#### Exercise brief:
Give the data from the line with "You are a GUI" to the line with "point(685,44)", both included, as a JSON list of strings, one string per line, skipping blank lines. Leave the pictures out.

--- START Input data ---

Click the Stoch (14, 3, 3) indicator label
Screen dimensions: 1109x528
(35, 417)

--- END Input data ---
--- START Input data ---

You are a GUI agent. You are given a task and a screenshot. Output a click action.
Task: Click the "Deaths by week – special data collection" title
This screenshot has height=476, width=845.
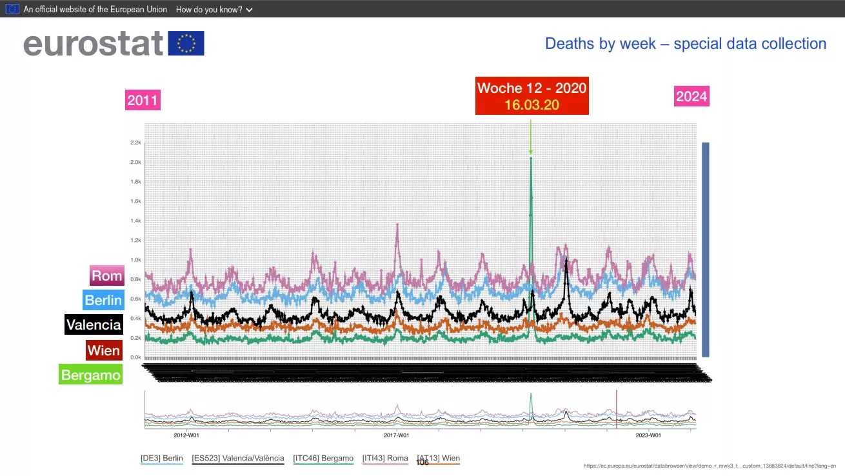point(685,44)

--- END Input data ---

#### Complete response:
[
  "You are a GUI agent. You are given a task and a screenshot. Output a click action.",
  "Task: Click the \"Deaths by week – special data collection\" title",
  "This screenshot has height=476, width=845.",
  "point(685,44)"
]